First the definition appears incorrect in that it says "If angling into a rail that is on the right, then reverse english would be right english, and vice versa." The english in that example, should be left. In The illustrated Encyclopedia of billiards, reverse english is defined as: Spin causing the cue ball to come off a cushion at a more obtuse angle and at a slower speed thatn a ball hit without english...spin that tends to make a ball move in the direction contrary to its natural motion...if a ball strikes a cushion at an angle between zero and 90 degrees (measured from the direction to the left of the contact point), then left english is reverse english." Here's the clarity I hink you're looking for: it also says "...also known as check side..." Does that help?--Fuhghettaboutit 13:25, 1 February 2007 (UTC)

Yes that makes more sense, so perhaps the terms are distinct – I propose the definitions be changed as follows (with internal links):

[edit] Check side

Same as reverse english.

[edit] Reverse english

Spin causing the cue ball to come off a cushion at a more obtuse angle and at a slower speed than a ball hit without english, i.e. spin that tends to make a ball move in the direction contrary to its natural motion.
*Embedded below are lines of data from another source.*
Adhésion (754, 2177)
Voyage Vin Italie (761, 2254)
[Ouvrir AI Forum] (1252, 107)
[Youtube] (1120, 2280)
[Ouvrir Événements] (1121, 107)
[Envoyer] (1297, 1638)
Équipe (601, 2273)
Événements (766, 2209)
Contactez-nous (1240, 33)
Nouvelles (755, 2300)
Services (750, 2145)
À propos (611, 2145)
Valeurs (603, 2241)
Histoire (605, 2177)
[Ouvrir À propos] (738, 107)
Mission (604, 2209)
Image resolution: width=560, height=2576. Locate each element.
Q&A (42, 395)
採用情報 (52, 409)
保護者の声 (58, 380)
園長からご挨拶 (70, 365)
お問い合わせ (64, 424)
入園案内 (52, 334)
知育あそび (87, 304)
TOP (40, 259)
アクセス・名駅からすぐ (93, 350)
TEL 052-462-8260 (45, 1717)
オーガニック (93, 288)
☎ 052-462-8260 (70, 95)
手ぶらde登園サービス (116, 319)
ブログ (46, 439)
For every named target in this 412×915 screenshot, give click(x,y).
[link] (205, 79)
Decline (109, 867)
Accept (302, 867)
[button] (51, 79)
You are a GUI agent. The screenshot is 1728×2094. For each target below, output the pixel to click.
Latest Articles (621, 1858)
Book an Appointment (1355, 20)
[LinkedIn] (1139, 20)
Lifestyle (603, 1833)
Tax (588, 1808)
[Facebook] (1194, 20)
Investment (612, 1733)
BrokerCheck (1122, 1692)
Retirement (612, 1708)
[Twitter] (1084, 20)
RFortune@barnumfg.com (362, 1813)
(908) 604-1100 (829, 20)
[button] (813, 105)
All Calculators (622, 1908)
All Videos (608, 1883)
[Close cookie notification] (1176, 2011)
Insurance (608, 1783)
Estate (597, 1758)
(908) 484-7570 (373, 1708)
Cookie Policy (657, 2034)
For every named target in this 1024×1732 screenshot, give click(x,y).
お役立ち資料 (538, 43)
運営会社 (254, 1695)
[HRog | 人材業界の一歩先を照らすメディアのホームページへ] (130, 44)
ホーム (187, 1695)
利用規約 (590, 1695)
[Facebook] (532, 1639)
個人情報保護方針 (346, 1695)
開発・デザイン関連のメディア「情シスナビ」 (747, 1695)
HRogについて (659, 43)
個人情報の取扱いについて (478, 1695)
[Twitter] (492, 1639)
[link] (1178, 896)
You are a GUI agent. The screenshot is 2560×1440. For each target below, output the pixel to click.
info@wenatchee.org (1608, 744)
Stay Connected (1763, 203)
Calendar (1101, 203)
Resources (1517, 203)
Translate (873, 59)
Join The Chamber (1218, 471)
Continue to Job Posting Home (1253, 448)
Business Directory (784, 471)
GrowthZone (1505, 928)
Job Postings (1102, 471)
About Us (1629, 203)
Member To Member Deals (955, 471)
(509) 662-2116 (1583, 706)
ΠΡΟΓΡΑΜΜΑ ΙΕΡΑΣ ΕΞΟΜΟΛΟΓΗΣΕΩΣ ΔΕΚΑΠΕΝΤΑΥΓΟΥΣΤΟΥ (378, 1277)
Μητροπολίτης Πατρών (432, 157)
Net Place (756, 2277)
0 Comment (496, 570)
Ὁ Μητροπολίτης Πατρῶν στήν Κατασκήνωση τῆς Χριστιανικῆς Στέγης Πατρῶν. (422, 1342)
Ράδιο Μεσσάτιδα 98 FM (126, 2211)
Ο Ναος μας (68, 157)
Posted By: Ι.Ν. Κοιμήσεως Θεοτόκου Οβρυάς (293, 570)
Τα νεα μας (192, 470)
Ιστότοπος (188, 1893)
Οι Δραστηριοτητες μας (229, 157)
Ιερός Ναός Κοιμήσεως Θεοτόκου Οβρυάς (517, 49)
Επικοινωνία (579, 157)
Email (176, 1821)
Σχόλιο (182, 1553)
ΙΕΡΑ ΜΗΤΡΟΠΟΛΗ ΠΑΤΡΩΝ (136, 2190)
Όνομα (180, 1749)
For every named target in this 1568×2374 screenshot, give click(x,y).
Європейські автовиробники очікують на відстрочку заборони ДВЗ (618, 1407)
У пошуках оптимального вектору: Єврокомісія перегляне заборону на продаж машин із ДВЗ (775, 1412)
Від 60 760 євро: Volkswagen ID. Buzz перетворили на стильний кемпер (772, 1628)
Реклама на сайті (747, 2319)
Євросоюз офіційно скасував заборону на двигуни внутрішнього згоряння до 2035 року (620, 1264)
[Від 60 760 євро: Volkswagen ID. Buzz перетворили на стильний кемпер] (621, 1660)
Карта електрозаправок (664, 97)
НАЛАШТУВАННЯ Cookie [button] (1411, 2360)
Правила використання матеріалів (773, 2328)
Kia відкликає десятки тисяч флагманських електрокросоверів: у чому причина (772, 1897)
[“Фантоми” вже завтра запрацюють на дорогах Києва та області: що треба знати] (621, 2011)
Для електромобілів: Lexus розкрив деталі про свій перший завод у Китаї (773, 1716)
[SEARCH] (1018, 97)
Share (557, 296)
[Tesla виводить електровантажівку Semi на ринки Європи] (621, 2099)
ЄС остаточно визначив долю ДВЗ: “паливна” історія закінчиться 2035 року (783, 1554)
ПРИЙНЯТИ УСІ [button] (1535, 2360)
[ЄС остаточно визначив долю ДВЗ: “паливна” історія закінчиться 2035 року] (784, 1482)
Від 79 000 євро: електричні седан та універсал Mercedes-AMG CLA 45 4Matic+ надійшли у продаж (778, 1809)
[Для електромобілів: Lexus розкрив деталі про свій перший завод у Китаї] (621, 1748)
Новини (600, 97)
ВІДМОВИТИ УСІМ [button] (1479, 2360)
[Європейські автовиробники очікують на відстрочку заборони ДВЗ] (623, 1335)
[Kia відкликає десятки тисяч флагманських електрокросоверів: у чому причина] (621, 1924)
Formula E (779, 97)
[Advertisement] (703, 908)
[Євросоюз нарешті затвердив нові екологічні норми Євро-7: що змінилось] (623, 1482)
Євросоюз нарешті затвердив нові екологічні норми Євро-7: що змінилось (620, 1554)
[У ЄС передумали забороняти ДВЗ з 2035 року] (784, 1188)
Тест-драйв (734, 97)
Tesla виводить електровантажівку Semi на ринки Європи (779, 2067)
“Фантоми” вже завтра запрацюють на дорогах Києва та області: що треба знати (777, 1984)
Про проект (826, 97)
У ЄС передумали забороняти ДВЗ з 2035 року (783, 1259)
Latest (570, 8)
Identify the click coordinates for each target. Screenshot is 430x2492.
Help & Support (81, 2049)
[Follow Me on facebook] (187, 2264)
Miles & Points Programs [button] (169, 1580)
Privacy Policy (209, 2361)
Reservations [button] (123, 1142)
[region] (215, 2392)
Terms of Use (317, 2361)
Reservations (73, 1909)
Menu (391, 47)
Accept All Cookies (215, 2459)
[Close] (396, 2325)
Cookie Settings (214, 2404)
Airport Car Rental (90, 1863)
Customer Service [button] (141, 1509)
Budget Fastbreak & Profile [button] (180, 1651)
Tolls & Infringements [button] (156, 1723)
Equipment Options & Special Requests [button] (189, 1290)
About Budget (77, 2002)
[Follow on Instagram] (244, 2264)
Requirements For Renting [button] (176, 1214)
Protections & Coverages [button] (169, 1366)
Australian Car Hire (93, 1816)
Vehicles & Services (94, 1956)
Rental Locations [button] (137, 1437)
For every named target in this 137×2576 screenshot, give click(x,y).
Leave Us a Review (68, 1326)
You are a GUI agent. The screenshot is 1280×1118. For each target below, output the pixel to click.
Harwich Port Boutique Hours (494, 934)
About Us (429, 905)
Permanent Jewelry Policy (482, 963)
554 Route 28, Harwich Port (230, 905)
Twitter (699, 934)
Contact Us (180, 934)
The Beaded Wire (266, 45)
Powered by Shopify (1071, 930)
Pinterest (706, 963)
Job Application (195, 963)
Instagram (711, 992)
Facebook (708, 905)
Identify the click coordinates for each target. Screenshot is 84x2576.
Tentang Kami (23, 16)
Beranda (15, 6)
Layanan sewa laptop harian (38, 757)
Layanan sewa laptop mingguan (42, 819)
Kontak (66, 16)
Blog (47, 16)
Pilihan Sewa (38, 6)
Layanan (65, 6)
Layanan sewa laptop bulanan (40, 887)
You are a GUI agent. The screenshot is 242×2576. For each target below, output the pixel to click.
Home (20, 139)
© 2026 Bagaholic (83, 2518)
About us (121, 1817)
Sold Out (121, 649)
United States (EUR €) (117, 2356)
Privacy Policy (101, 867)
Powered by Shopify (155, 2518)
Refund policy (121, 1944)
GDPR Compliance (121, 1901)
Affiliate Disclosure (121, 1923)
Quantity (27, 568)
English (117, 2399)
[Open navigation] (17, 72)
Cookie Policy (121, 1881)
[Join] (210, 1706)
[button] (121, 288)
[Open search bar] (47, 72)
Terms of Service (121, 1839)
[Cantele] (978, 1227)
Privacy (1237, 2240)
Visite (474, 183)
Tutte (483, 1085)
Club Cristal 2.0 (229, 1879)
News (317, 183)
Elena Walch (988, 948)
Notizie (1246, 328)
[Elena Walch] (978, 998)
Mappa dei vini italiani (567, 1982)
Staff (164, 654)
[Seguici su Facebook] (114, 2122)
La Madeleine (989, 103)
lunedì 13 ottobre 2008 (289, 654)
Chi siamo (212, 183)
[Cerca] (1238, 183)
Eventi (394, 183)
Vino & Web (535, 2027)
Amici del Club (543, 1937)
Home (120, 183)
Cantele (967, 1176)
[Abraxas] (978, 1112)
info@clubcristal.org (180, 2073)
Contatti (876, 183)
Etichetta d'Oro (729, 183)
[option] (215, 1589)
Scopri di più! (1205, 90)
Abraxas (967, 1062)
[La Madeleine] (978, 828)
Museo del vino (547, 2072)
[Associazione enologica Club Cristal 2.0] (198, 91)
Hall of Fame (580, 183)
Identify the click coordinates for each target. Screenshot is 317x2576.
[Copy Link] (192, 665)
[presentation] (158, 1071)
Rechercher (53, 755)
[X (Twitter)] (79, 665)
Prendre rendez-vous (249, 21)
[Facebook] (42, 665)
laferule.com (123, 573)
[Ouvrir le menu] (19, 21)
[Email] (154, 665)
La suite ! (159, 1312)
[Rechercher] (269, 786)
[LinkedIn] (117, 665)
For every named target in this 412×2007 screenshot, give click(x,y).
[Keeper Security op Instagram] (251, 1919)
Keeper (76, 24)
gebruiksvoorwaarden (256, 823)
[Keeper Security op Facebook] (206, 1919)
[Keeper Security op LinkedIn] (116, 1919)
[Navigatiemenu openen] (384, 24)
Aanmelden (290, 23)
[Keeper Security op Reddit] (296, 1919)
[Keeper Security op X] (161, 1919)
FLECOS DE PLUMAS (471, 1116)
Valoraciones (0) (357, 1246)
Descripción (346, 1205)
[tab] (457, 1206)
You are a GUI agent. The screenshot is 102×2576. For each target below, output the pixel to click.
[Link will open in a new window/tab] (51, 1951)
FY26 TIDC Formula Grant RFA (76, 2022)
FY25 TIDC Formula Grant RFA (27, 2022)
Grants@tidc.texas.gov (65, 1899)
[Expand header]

If a ball strikes a cushion at an angle between 0 and 90 degrees (measured from the direction to the left of the contact point), then left english is reverse english[2].

[edit] Reverse side

In the UK, sidespin imparted upon the cue ball during a deep screw shot that has the effect of shallowing its angle of reflection off the cushion in the opposite direction. For example, in snooker, a straight black potted off the spot from the left side of the table with screw and right-hand side, so that the cue ball is thrown wider left and up towards the blue.

Does that sort it out? That seems OK from my UK perspective, hope it makes sense to US players. Kris 14:57, 1 February 2007 (UTC)

[edit] 2007-02-1 Automated pywikipediabot message

This page has been transwikied to Wiktionary.
The article has content that is useful at Wiktionary. Therefore the article can be found at either here or here (logs 1 logs 2.)

Note: This means that the article has been copied to the Wiktionary Transwiki namespace for evaluation and formatting. It does not mean that the article is in the Wiktionary main namespace, or that it has been removed from Wikipedia's. Furthermore, the Wiktionarians might delete the article from Wiktionary if they do not find it to be appropriate for Wiktionary.

Removing this tag will usually trigger CopyToWiktionaryBot to re-tag the entry.

--CopyToWiktionaryBot 16:17, 1 February 2007 (UTC)

[modified by — SMcCandlish [talk] [contrib] 16:01, 11 February 2007 (UTC)]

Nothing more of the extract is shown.